• Task objective: Apart from the pictures, every line below is to be set down exactly.

• Task input:
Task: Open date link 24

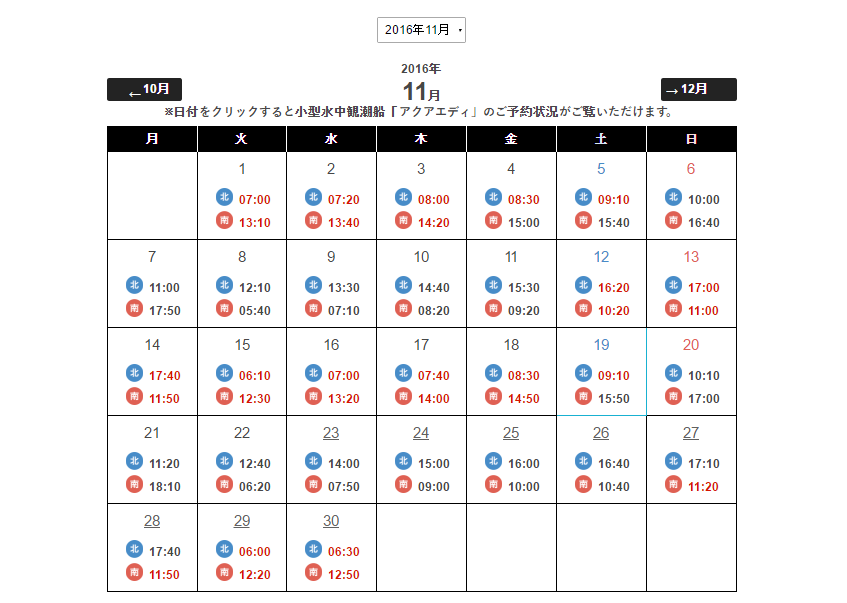Action: 421,433
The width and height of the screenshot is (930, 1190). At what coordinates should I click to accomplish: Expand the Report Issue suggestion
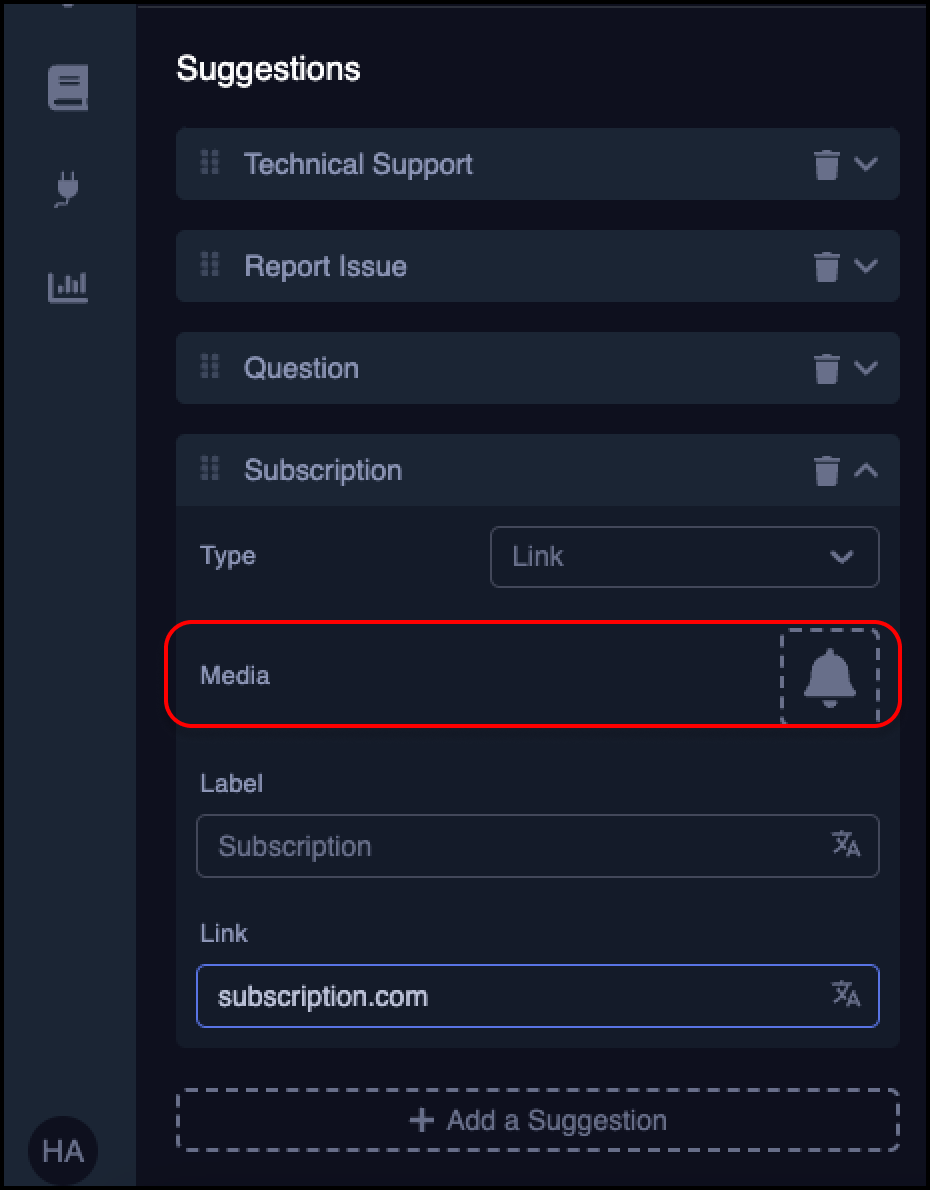coord(866,266)
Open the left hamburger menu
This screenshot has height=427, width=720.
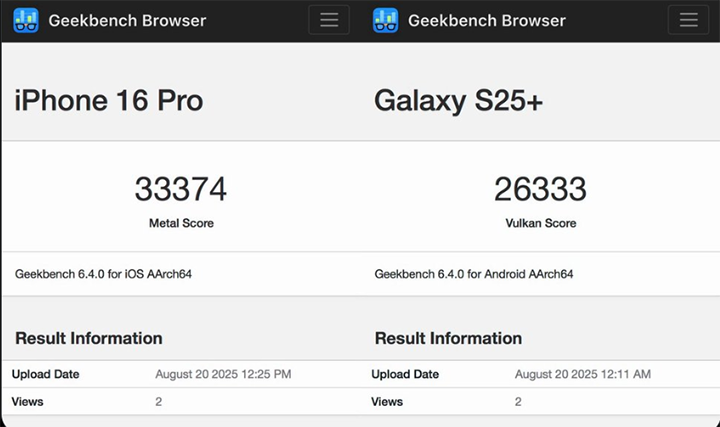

• Finished exercise:
Task: Open date link 24

Action: 421,433
The width and height of the screenshot is (930, 1190). At what coordinates should I click to accomplish: Expand the Report Issue suggestion
coord(866,266)
Open the left hamburger menu
This screenshot has height=427, width=720.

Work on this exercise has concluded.